Another statement is
There is also a problem if p is NULL – the typeid will throw a std::bad cast.
The problem I see is with de-referencing if p
is NULL
, not with typeid
(although it may throw bad_typeid, but that is not because of casting). dynamic_cast
will return a NULL
pointer of type void*
if p
is NULL
, and typeid
should be able to deduce the type information. Is that a typo, or am I missing something?
It's a fancy trick to write essentially the following code
if (T is polymorphic)
return dynamic_cast<void*>(p);
else
return static_cast<void*>(p);
The trick used is that typeid(expr)
is evaluated in one of two ways. If the compiler determines that expr
has a non-polymorphic type, it goes ahead and uses its static type. But if expr
has a dynamic type, it evaluates expr
at runtime.
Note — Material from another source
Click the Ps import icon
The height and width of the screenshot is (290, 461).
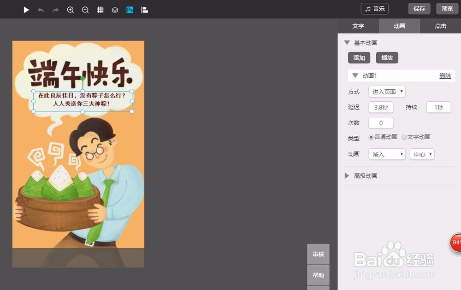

The assignment before the comma operator is therefore evaluatad if and only if *p
after the comma is polymorphic.
The null case is complex for that reason. If T is not polymorphic, then typeid(*p)
is replaced by the compiler at compile time, and the runtime null pointer doesn't matter at all. If T
is polymorphic, special handling of null pointer dereferences applies, and that special handling states that a std::bad_typeid
exception is thrown.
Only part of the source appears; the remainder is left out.